There is no better way to start the week than a fresh breakfast and an inspiring fireside chat on community-building.

During a breakfast event at the Communitech Hub, Kurtis McBride, CEO of Miovision, Michael Litt, CEO of Vidyard, and Chris Albinson, CEO of Communitech, discussed the importance of building a thriving community.

“We wanted to contribute and Waterloo Region has ample opportunity — it's evident that this place holds promise,” Litt said. “We decided to return from the U.S. because of our inability to build a business solely for profit; we need to give back. And recently, I found solace in this realization. It wasn't just a business decision, it was personal.”

The conversation touched upon the importance of making work beneficial for everyone and fostering insightful discussions.

“In making work beneficial for all, inclusive ideas are crucial despite financial challenges,” McBride said. “Inspirational talks drive progress beyond mere politics, focusing on personal growth. We must ensure fair compensation and a place for everyone in our community's future. Reflecting on memories prompts us to envision a better tomorrow, guided by humility and our capacity for change.”

Litt reflected on the challenges faced by marginalized communities and highlighted the need to address issues within the community.

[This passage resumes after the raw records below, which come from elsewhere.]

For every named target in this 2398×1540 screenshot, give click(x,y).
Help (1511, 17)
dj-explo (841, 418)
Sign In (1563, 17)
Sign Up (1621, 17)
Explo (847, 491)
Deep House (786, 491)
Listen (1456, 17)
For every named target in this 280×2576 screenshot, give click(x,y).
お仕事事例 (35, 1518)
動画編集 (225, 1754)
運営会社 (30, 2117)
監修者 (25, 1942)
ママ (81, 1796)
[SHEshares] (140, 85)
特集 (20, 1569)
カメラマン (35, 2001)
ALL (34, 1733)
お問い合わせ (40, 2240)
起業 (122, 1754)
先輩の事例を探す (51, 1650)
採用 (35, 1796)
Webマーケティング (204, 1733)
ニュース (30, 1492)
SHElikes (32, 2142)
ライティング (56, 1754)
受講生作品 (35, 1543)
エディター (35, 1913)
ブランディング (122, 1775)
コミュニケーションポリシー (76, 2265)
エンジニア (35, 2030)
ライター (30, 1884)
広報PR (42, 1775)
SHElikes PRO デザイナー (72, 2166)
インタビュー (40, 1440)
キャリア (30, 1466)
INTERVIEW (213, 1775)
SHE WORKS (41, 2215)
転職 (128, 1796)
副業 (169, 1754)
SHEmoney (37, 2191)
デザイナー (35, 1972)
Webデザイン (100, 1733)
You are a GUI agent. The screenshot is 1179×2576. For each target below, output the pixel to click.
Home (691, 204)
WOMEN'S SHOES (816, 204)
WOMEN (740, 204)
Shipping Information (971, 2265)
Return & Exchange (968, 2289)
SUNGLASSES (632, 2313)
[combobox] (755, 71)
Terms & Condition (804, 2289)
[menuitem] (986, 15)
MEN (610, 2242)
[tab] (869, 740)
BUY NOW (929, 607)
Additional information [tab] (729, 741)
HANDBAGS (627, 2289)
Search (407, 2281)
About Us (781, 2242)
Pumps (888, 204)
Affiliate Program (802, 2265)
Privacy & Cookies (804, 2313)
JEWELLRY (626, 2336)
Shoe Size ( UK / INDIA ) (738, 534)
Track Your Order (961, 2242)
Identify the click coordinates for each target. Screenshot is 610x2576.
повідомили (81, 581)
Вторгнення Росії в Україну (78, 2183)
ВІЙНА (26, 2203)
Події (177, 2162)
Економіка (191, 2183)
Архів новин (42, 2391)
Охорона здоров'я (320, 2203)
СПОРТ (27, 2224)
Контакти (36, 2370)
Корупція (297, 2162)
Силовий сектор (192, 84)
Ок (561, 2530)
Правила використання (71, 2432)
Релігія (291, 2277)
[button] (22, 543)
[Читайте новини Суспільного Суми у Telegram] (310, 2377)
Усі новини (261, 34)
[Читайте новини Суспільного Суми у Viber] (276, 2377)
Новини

“My perspective on business stems from recognizing the power and potential of the community in driving upward momentum,” he said. “There's an inherent strength within our community. My experiences — from my upbringing in McLennan Park to witnessing my wife's journey as an entrepreneur — have fuelled my desire to learn, grow and contribute to the community that shaped me.”

Litt also acknowledged the need for deeper engagement and collective action.

“We need individuals to acknowledge the community, be involved and use that inertia to make them more loyal, more engaged in their work,” he said. “It's not perfect, but it's a way of shaping the future.”

Albinson emphasized the importance of innovative solutions and collaboration.

"In our conversation, we've touched on the complexities of community engagement and the pressing issues facing our society,” he said. “From homelessness to economic disparities, we've recognized the need for collective action and innovative solutions. It's not just about addressing immediate needs; it's about shaping a future where everyone has a place. Together, we have the opportunity to make a difference and build a better tomorrow."

Following the fireside chat, Joe Mancini, Executive Director of The Working Centre, stepped onto the stage. The Working Centre is a non-profit organization that gives people access to tools to create their own work combined with continuous ways of learning and co-operating. Its projects are organized into six areas; the Job Search Resource Centre, St. John’s Kitchen, Community Tools, Access to Technology, Affordable Supportive Housing and the Waterloo School for Community Development.

“It's fascinating to consider scale in terms of our impact,” Mancini said. “Over 40 years, we've acquired 14 buildings and initiated 30 projects, addressing needs from food and shelter to housing. Last year alone, we assisted 5,000 individuals in job searches across 17 languages and helped secure $8 million in benefits.”

The organization offers showers, laundry facilities and public washrooms. The team has also distributed 800,000 pounds of food and managed 700 units of affordable housing.

“A key aspect of our work is our commitment to ongoing projects,” Mancini added. “One notable example is our 80-year-old endeavor, 97 Victoria St., currently undergoing renovations to provide 44 new housing units and comprehensive support services. It shows the importance of collaboration and meticulous planning in community development. Each step taken contributes to creating meaningful change, not just aesthetically but in the lives of 44 individuals.”